Le carnage qu’on en fera, ajoute-t-il, sera tel « qu’ils mourront tous par bandes, sur le Menez-Bré ; par bataillons (3). »
Dans ce temps-là, dit-il encore, « la roue du moulin moulera menu : le sang des moines lui servira d’eau (4). »

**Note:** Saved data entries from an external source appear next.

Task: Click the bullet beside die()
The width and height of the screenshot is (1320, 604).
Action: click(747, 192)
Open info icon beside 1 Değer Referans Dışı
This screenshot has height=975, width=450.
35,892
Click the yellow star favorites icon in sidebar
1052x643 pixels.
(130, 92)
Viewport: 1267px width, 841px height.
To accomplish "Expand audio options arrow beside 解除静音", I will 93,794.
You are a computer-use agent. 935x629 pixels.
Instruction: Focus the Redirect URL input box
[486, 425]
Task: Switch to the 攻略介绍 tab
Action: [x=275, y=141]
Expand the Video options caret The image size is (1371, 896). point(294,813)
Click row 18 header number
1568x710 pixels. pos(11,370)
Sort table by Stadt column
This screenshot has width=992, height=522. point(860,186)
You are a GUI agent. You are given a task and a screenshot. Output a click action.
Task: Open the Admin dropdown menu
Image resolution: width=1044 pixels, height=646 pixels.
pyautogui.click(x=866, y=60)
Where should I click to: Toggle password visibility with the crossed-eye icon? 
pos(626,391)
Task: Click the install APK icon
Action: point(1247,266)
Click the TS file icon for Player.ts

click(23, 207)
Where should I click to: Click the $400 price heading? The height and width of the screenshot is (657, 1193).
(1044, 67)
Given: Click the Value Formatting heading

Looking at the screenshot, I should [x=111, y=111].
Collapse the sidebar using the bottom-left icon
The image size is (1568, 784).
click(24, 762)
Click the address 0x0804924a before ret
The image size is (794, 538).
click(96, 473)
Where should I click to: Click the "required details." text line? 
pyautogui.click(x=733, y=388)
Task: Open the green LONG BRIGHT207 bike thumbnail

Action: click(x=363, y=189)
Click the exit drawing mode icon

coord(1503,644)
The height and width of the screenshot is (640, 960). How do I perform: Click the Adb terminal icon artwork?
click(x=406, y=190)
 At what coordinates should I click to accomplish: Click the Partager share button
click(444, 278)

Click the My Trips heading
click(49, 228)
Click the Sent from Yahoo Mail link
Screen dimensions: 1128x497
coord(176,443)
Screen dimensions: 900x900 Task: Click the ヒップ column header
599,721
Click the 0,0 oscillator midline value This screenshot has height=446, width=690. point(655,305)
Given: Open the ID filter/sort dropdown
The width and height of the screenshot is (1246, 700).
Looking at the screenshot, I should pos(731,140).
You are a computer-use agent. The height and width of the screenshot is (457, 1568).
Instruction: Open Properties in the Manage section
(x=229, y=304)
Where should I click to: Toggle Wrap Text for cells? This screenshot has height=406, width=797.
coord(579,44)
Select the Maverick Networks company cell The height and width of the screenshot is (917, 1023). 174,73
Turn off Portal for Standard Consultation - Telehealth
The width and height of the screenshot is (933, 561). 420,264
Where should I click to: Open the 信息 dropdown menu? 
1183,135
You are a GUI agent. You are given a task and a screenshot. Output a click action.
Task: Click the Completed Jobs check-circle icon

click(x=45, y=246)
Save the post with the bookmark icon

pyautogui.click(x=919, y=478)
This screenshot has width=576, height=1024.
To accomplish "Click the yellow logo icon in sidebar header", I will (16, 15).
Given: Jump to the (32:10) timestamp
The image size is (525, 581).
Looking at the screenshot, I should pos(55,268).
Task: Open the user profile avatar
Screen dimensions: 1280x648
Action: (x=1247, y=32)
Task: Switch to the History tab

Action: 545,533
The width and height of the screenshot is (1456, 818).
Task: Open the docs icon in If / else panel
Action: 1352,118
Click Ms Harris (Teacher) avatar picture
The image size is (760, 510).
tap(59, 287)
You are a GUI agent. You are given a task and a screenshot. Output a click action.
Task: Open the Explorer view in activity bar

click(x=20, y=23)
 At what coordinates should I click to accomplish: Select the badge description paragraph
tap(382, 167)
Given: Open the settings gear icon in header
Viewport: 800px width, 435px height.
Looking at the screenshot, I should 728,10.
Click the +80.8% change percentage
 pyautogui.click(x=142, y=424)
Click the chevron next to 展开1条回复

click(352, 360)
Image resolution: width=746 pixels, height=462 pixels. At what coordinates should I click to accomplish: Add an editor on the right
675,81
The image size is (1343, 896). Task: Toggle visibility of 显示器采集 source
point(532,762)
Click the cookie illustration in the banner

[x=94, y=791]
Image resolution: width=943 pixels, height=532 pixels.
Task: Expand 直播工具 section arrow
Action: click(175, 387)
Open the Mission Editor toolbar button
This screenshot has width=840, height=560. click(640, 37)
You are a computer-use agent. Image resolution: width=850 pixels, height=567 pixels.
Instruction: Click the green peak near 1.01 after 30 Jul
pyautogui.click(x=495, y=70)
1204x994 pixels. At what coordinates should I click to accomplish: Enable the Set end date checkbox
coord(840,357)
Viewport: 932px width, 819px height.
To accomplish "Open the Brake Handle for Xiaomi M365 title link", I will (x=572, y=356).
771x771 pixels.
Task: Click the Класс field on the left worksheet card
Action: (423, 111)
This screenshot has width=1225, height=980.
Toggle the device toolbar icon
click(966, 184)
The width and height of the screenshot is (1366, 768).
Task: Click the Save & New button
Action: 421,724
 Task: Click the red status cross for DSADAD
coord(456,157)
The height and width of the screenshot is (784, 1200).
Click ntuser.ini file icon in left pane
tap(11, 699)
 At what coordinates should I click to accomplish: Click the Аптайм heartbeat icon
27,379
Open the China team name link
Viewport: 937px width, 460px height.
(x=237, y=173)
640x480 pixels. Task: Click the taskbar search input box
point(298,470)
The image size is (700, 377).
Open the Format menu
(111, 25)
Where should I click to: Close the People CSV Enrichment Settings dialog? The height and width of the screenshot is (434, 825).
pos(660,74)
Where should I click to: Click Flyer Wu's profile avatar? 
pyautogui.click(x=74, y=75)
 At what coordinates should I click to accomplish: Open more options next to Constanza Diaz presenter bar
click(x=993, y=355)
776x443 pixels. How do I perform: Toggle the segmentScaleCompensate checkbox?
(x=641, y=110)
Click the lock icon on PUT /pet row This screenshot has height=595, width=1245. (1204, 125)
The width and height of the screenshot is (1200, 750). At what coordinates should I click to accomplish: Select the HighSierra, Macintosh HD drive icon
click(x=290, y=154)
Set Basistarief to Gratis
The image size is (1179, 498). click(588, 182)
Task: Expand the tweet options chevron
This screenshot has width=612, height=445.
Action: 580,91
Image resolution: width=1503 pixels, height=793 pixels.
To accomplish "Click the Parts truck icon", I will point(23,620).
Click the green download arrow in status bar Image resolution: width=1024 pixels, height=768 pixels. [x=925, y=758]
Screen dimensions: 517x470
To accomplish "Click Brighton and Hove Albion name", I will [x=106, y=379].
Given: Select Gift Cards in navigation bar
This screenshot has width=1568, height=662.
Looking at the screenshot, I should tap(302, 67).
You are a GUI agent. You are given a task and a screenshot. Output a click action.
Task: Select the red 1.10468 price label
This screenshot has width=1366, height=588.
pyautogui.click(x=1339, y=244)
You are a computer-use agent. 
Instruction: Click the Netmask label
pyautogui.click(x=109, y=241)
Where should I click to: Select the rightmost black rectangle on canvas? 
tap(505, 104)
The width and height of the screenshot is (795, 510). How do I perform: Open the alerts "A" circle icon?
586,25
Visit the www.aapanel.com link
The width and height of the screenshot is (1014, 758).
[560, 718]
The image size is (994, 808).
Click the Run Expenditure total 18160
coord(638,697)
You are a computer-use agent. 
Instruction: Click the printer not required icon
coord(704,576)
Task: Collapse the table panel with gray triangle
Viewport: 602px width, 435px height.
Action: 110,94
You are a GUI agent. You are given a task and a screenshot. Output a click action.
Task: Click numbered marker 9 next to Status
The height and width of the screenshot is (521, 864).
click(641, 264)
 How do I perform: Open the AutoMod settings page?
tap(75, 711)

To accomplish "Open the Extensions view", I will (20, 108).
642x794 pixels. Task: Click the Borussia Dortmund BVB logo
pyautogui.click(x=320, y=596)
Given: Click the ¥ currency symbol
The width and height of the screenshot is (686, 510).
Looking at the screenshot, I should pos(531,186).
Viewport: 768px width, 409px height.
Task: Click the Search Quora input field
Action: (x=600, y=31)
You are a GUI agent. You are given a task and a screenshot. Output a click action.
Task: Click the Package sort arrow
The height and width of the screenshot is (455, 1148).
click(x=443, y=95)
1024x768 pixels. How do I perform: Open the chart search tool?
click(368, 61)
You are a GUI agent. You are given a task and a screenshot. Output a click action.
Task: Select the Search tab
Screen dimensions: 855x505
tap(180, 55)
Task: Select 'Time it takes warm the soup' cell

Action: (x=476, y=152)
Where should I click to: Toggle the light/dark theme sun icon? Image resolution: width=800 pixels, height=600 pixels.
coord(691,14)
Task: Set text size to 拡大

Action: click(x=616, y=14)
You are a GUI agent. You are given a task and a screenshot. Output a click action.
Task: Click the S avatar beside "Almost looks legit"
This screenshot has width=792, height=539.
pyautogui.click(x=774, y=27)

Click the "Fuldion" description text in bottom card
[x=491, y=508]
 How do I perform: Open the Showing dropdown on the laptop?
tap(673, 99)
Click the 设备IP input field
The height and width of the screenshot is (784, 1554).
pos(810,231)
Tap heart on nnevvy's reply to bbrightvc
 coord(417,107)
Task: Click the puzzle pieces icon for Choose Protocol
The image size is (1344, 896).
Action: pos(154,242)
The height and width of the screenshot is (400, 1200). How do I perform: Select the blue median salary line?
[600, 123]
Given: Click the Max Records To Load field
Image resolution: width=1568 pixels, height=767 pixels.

« Ces choses arriveront bien avant la fin du monde ; alors la plus mauvaise terre rapportera le meilleur blé (5)[2]. »
(1)
Erer Eli a glevann henoes.
. . . . . . . . . . . . .
Erer Pengwern pell galv hed henoes.
. . . . . . . . . . . . .
Er goad gwir gweler.
(2)
Tud Jezus-Krist a wallgasor ;
Evel gouezed ho argador.
(3)
M’az marvint holl a strolladou,
War menez Bie, a vagadou.
(4)
Rod ar vilin a valo flour,
Gand goad ar venec’h eleac’h dour.
(5)
Abarz ma vezo fin ar bed ;
Falla douar ar gwella éd.
Enfin, la pièce, comme celles des bardes gallois, était primitivement allitérée. Elle offre des traces trop multipliées de ce système rhythmique, pour que ce soit l’effet du hasard.
Nous avons dit que le peuple l’attribue à Gwenc’hlan ; les deux derniers vers confirment celle opinion.